コロンビア・アマゾン壁画紀行 その5

 朝の散歩。小さな猛禽類チョウゲンボウの仲間。肉眼で見たときはわからなかったが、黒いハゲワシも。

 

 この日はSabanas del Venadoという少し離れた場所にある壁画サイトを訪れる予定だったが、初日のCerro Azulの撮影がいまひとつ心もとなかったことと、GoPro用の自撮り棒のアダプターがみつかったので、もう一度Cerro Azulに行くことにした。やはりこのサイトがこのエリアで一番重要なので、きちんと撮っておきたい。行ける壁画サイトは全部行っておきたいと思っていたが、写真を見るかぎり小規模なサイトで他の場所の絵と大きな違いは無いようなので、Cerro Azulを優先することに。

 現地ガイドは前回と異なり若い男性だった。運良く今回も私たち以外に来ている人はいなかった。壁画サイトに行く途中、リスザル、二種の猿を見ることができた。リスザルとチュルコと呼ばれるクモザルの仲間だ。サンチアゴは目がいいので、いろいろと教えてくれてありがたい。

 

 

 再びメインサイトでNodal Ninjaでパノラマ合成用の撮影。今回は三脚を置く場所を少し高い岩の上にした。かなり不安定で十分に足を開けないので、ストーンバッグをつけたが、それでも少し水平がくるう。

 360度写真、動画も撮影。長い棒を持ってきたので、上部の絵も確認しやすい。

 

 サンチアゴはGoProで撮影したくてしかたないので、彼に何度か預ける。彼は写真がとても上手い。iphoneで撮影してもらうと絶妙な角度で撮ってくれるし、操作もはやい。

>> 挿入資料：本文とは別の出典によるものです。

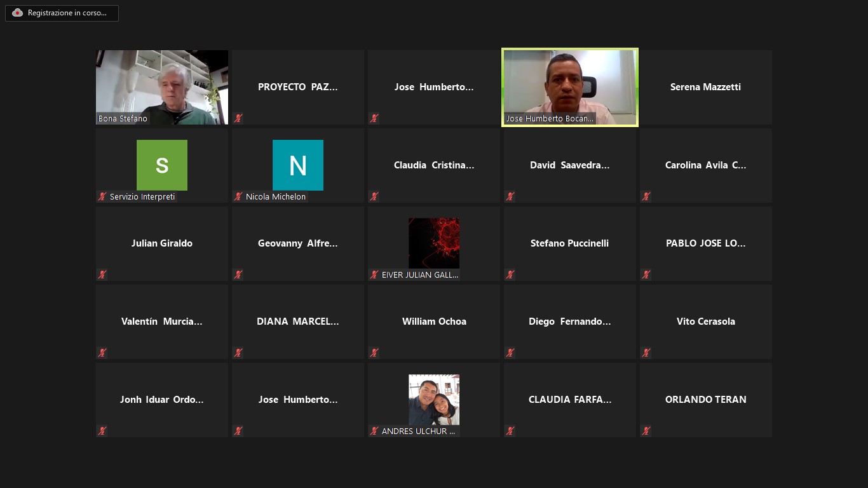Click muted mic icon on William Ochoa tile
This screenshot has width=868, height=488.
[374, 353]
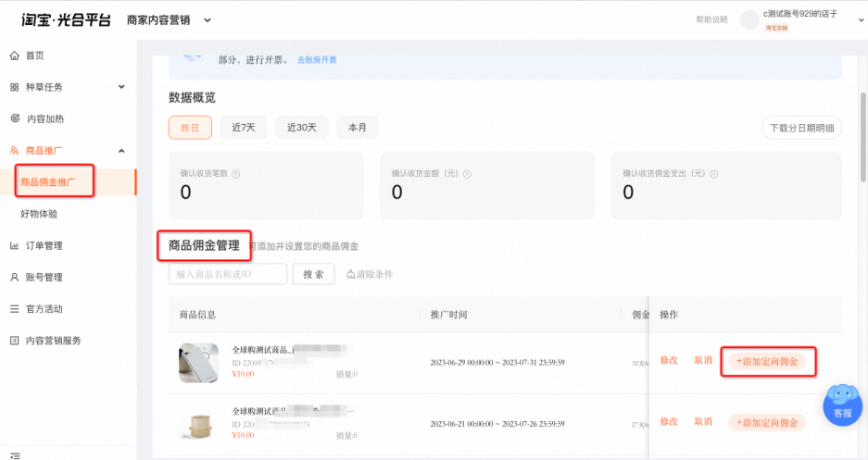868x460 pixels.
Task: Click the 内容营销服务 icon in sidebar
Action: coord(15,341)
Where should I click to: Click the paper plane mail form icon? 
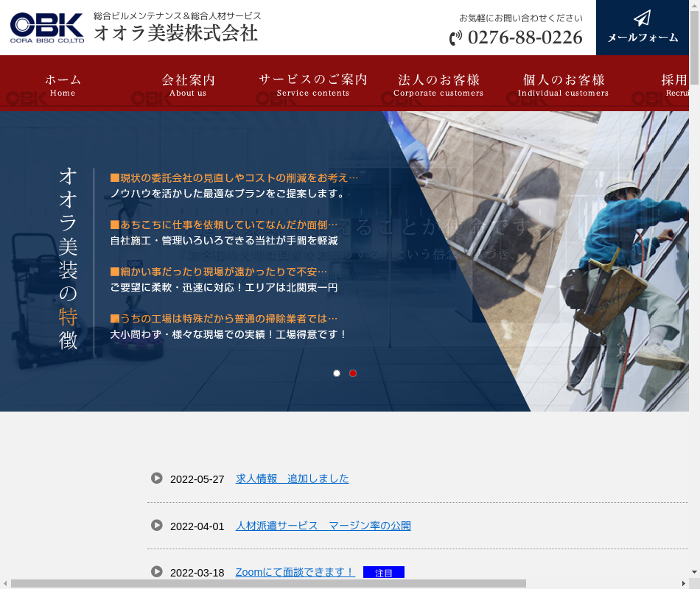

 出発前に写真を見ていたときから気になっていたが、このCerro Azulのメインパネルにはブラジル北部で見た壁画といくつか共通点がある。一番目立つのは手形の中に渦巻きが描かれたものだ。以下の写真の上がCerro Azulのメインパネル、下がブラジルピアウィ州のセテ・シダデスの壁画だ。手形の中に渦を描くというのはいかにも思いつきそうなもので、様式が同じだからといって直接関連があるとは言えないかもしれない。ただ、これまでかなりの数の壁画を見てきたが、こうしたタイプは南アフリカケープタウン北部のシェルターと、オーストラリアのローラのダンス・フェスティバルでの演奏者のボディーペインティングでしかみたことがない。南アフリカのものは手の平の腹の部分だけをスタンプのようにして壁面に押したものが大半だった。ここまで似た様式というのはありそうでないのだ。

 

 

 また、このCerro Azulの足のついたす巻きのような不可思議なモチーフ(上)もセハ・ダ・カピバラの壁画に描かれる姿(下)に似ている。セハ・ダ・カピバラのものは、前身をワラで巻いた、祭の装束ではないかと言われているが、そうだとすれば、このコロンビアのものも似たものかもしれない。

 

 

 以下右はコロンビア南東部の端のKubeo族の装束の写真で、これとよく似た絵がチリビケテ国立公園にある(左)。これは壁画の専門家・ジャン=ロイク・ル・ケレックに教えてもらったのだが、上のCerro Azulの壁画の中のペンギンのようなフォルムの方に似ている。

 セハ・ダ・カピバラの絵と比較されるのは、ブラジル北東部に住むPankararu族の祭りの衣装(下)だ。こうした体をワラで巻いた異形の者、来訪神は日本にもあるが、Twitterのフォロワーから山形の加勢鳥という祭事の装束に似ているというコメントがあった。

 

 

 メインのパネルを撮った後は、2、3番目のパネルもそれなりに撮っておく。初日は頭がボーッとしていたし、いろいろミスっている可能性高いので。

 高さがあるので高い場所のディテールはなかなかわからないが、写真で細かくみていくといろんなものが描かれている。この細長い、伸び上がって並ぶ人物はいろんな形で繰り返し描かれている。両手を上げているものと、細長いものを複数掲げているものとあるのだが。

 

 

 道沿いにオロペンドラ(ツリスドリ)の巣のついた木があった。

 

 この日もCasa Piedraに泊まる予定だったが、急きょ、これまたツアー会社の都合でサン・ホセの町に戻ることに。案内されたホテルがなんとも暗く狭く、寮か病室のような部屋だった。簡素というより陰気で、昨日までの自然の中のホステルとの落差があまりに大きい。

 あれ?日程表では「サン・ホセで一番いい空港近くのホテルを用意」ってなってたはずだけど──。 まぁ、町のホテルなんて似たりよったりかなと思っていたが、シャワーヘッドもなく、ベッドにヘッドボードもない。「夕食はホテルで食べるのでいい?」とサンチアゴが言うので、ホテルにレストランがあるのかと思いきや、フロントに袋に入ったテイクアウトの夕食が届けられていて、それを部屋で食べよと。うーむ。

 ガイドのサンチアゴに連絡し、話が違うでしょ?と。彼には何の責任も無いのだが、会社に連絡してもらい、あっさり翌日のホテルを予定通りの空港の近くの良いホテルに。この旅行会社、本当に油断ならない。

 町に出てビールと軽食でもとろうと歩いていると、レストランにCasa Piedraでいっしょだったドイツ人夫婦が。聞けば同じホテルで、やっぱりあんな部屋にいたくないので出てきたと。シャワーヘッドが無いのも標準装備だということが判明。いままでいい雰囲気だったのに台無しと、全くの同意見。

 町に戻ってきたことがなんだか残念な夜だった。